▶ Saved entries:
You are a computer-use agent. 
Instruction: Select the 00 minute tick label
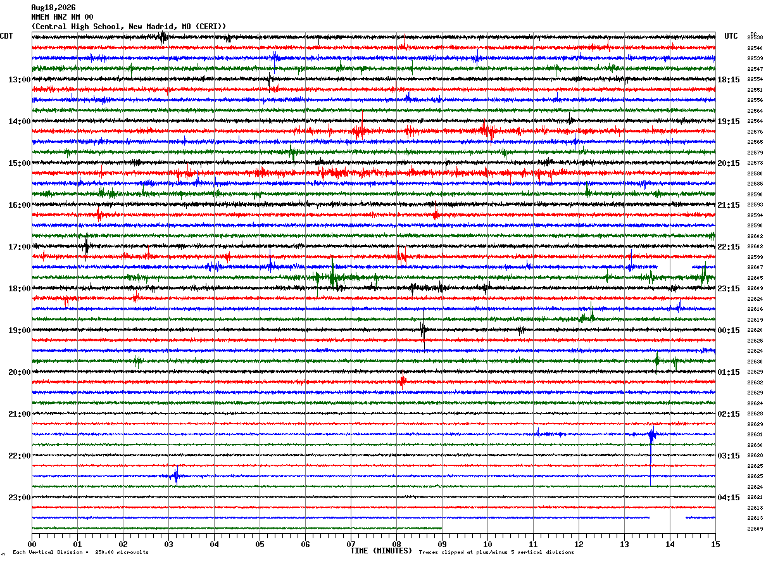32,544
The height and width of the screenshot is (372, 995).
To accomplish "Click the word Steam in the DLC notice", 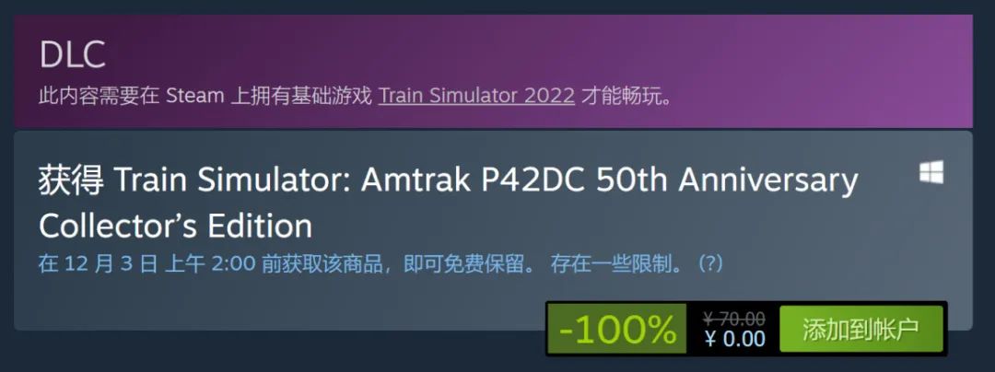I will click(194, 97).
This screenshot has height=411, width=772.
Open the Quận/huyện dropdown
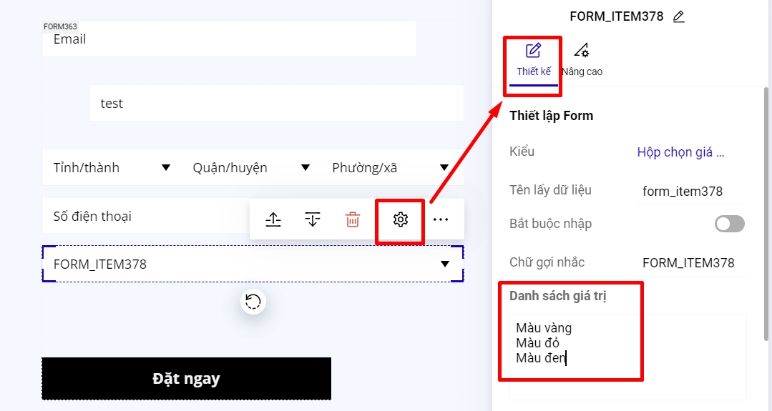[x=251, y=168]
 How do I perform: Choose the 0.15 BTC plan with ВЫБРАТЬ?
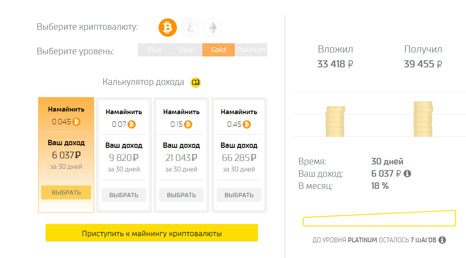pyautogui.click(x=181, y=195)
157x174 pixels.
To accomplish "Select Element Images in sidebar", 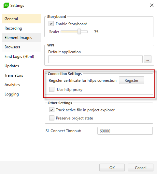I will point(21,38).
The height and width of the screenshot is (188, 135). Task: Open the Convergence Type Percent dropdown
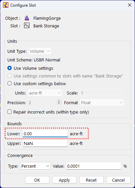tap(35, 166)
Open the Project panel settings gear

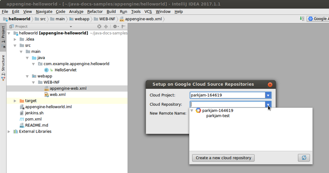pos(115,26)
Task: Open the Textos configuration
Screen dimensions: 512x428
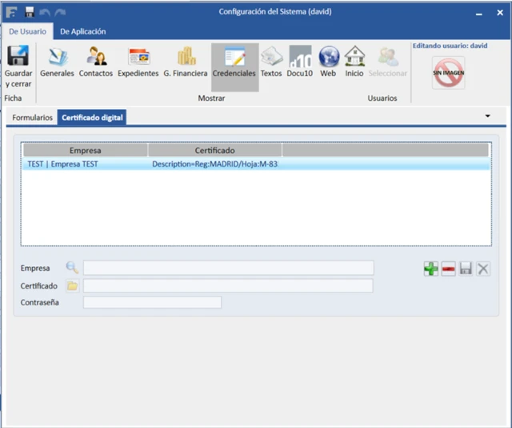Action: pos(271,63)
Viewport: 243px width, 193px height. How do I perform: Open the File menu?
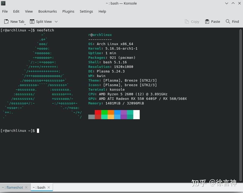pos(5,11)
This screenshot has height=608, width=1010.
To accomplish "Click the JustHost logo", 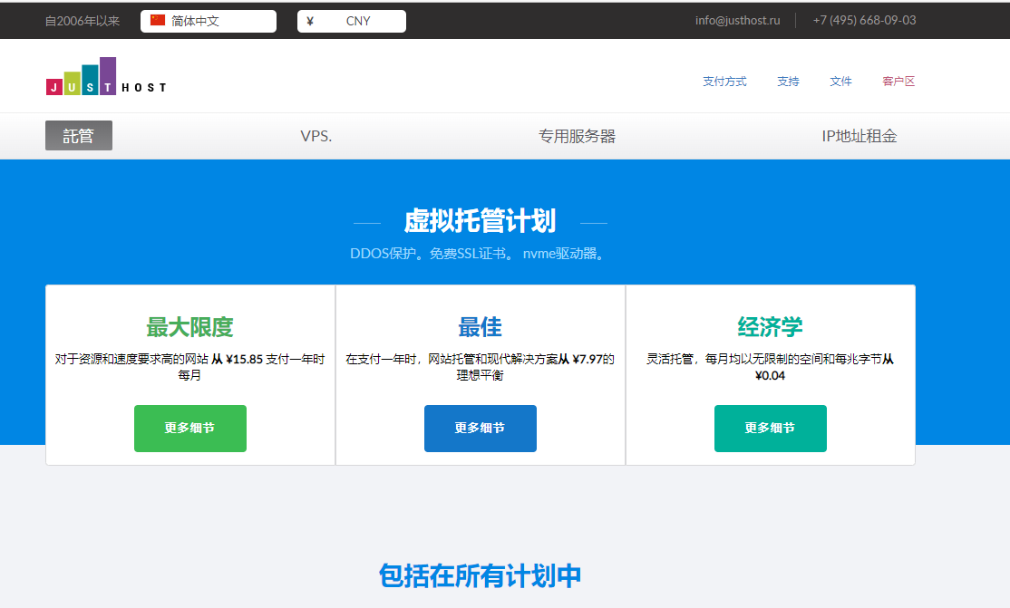I will 106,77.
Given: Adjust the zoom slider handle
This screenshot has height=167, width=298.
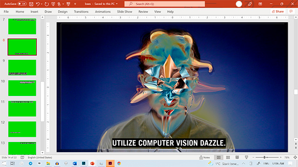Looking at the screenshot, I should click(264, 157).
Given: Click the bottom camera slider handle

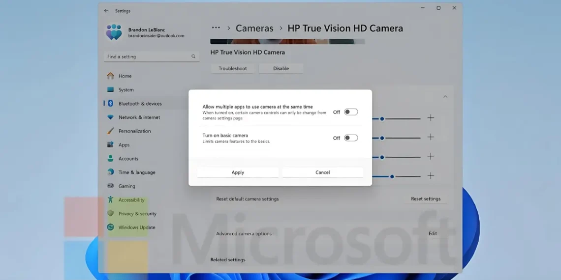Looking at the screenshot, I should pyautogui.click(x=392, y=176).
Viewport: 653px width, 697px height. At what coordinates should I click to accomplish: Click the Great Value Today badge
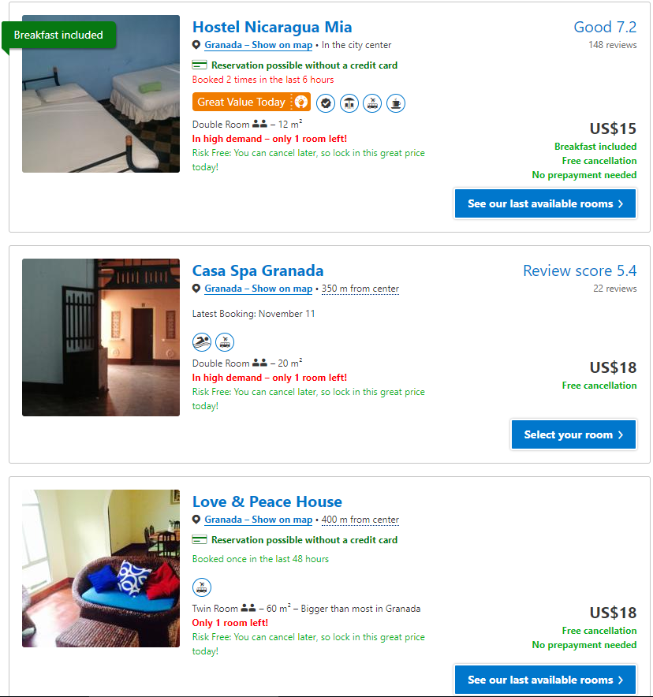(251, 102)
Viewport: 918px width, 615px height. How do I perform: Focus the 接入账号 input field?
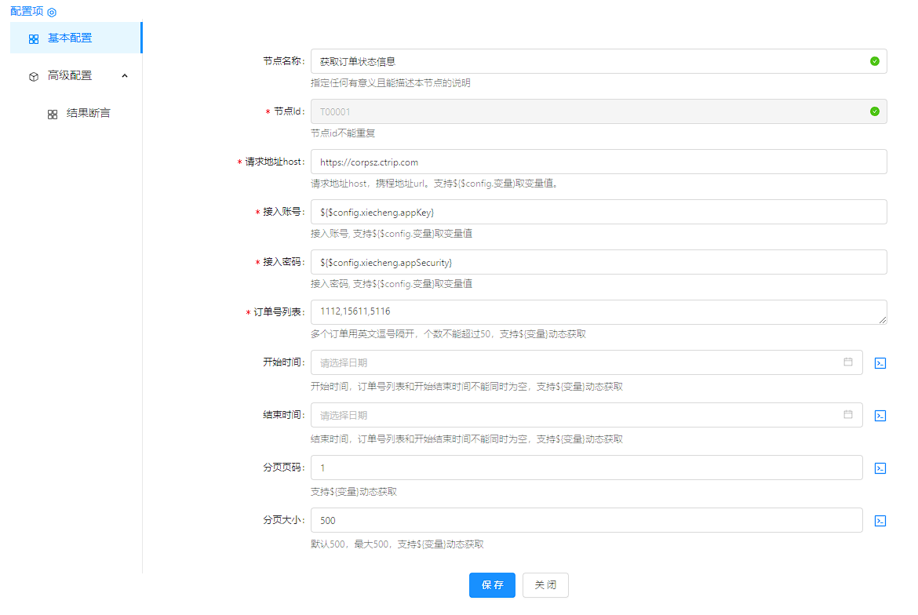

▶ WORK INSTRUCTIONS: Leave the pictures out, and retype exactly the lines from the one containing "Given: Adjust the zoom slider handle" through the last line of the entries above, both included.

▶ WRITTEN SOLUTION:
Given: Adjust the zoom slider handle
This screenshot has height=167, width=298.
Looking at the screenshot, I should click(264, 157).
Given: Click the bottom camera slider handle

Looking at the screenshot, I should pyautogui.click(x=392, y=176).
Viewport: 653px width, 697px height. At what coordinates should I click to accomplish: Click the Great Value Today badge
(251, 102)
Viewport: 918px width, 615px height. How do I perform: Focus the 接入账号 input field?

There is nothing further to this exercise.